Input data –
+ + + + +
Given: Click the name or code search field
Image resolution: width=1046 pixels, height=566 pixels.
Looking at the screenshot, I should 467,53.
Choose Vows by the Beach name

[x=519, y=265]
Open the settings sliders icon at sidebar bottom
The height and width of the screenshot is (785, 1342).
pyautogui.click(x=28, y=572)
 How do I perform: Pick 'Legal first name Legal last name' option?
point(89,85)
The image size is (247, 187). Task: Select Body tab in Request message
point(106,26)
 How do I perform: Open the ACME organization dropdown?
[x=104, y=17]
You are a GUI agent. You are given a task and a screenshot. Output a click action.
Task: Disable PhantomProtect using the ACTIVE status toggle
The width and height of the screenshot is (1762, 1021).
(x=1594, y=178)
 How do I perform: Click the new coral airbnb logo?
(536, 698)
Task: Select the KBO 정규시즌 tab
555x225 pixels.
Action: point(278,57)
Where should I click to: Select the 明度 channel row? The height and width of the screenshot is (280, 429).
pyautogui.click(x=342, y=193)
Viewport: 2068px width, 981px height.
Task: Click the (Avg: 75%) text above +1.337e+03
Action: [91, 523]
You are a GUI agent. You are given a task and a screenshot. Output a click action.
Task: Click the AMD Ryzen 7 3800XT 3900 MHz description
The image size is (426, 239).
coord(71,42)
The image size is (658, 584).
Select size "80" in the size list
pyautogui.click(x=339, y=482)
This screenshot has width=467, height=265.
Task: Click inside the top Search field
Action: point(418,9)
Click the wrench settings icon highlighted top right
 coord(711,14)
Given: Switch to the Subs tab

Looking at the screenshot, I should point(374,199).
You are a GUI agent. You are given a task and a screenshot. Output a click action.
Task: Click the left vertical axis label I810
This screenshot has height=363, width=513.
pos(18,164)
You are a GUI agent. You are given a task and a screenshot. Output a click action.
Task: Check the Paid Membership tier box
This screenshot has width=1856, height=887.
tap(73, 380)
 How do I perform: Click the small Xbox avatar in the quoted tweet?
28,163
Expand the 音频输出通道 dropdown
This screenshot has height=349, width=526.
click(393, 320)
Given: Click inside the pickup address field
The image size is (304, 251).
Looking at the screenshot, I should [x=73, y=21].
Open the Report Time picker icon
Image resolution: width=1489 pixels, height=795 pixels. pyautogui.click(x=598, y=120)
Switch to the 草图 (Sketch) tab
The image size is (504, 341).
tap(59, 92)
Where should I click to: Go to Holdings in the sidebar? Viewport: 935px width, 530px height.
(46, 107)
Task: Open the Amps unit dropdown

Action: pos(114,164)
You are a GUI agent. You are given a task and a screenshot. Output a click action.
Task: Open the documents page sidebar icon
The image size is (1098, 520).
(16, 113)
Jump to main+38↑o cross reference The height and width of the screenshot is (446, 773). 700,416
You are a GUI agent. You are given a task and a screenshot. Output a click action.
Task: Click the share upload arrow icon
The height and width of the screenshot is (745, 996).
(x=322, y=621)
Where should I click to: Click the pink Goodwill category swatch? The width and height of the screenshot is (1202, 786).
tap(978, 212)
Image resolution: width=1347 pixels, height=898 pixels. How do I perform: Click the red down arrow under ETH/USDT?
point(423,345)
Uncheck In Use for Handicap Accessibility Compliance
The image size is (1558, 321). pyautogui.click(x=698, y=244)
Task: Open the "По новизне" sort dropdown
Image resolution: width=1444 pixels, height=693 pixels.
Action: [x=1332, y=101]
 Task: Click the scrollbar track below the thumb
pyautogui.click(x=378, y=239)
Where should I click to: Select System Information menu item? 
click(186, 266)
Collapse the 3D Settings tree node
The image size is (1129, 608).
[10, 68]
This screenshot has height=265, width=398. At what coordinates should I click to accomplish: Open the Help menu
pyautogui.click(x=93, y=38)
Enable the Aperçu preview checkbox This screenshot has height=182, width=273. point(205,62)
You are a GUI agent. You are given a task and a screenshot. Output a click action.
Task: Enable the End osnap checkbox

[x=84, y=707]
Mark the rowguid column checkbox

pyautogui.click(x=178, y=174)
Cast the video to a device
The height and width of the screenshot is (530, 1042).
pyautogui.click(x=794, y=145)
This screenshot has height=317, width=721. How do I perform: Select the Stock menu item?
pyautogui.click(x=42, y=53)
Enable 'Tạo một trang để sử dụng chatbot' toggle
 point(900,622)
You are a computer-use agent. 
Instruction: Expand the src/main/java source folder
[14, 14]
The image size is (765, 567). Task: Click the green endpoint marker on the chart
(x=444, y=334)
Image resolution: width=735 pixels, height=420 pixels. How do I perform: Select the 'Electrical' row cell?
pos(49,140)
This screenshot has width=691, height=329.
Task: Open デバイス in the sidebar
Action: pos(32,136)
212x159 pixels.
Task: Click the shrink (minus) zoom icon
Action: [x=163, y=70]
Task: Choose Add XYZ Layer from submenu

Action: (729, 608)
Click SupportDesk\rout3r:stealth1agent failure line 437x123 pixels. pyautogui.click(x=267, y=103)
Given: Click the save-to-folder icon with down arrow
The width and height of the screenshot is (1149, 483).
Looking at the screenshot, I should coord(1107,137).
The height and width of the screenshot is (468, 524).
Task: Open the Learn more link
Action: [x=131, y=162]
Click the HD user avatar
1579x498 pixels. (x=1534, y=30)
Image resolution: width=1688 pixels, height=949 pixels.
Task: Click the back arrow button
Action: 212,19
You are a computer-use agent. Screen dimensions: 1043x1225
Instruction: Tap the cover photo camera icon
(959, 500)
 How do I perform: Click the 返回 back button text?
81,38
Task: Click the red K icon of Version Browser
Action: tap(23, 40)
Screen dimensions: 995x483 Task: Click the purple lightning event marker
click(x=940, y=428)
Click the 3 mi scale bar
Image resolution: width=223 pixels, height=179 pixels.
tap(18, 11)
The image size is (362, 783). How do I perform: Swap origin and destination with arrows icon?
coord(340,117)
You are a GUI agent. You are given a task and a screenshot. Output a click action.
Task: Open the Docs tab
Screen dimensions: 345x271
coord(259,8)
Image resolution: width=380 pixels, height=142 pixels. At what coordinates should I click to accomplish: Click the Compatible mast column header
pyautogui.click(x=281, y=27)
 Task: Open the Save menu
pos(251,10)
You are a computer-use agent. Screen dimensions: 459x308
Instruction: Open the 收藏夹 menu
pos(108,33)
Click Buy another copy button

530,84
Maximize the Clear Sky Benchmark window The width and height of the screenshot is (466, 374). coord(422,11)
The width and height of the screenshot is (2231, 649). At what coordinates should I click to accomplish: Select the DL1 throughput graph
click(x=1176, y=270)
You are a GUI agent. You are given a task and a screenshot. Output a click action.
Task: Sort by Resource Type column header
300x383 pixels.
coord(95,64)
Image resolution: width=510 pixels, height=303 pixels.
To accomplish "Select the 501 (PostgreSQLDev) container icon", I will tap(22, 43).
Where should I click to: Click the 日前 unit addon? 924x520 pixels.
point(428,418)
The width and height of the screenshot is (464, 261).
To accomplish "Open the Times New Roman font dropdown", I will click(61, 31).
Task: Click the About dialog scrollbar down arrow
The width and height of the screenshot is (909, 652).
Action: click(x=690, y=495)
+ + + + +
Recast the material from the line with "Task: Open the Save menu" to the line with "coord(95,64)", both included, as a Markdown table. Put a running number in a column headed Row and each line of text in a column headed Line, and leave out blank lines.

Answer below –
| Row | Line |
|---|---|
| 1 |  Task: Open the Save menu |
| 2 | pos(251,10) |
| 3 | You are a computer-use agent. Screen dimensions: 459x308 |
| 4 | Instruction: Open the 收藏夹 menu |
| 5 | pos(108,33) |
| 6 | Click Buy another copy button |
| 7 | 530,84 |
| 8 | Maximize the Clear Sky Benchmark window The width and height of the screenshot is (466, 374). coord(422,11) |
| 9 | The width and height of the screenshot is (2231, 649). At what coordinates should I click to accomplish: Select the DL1 throughput graph |
| 10 | click(x=1176, y=270) |
| 11 | You are a GUI agent. You are given a task and a screenshot. Output a click action. |
| 12 | Task: Sort by Resource Type column header |
| 13 | 300x383 pixels. |
| 14 | coord(95,64) |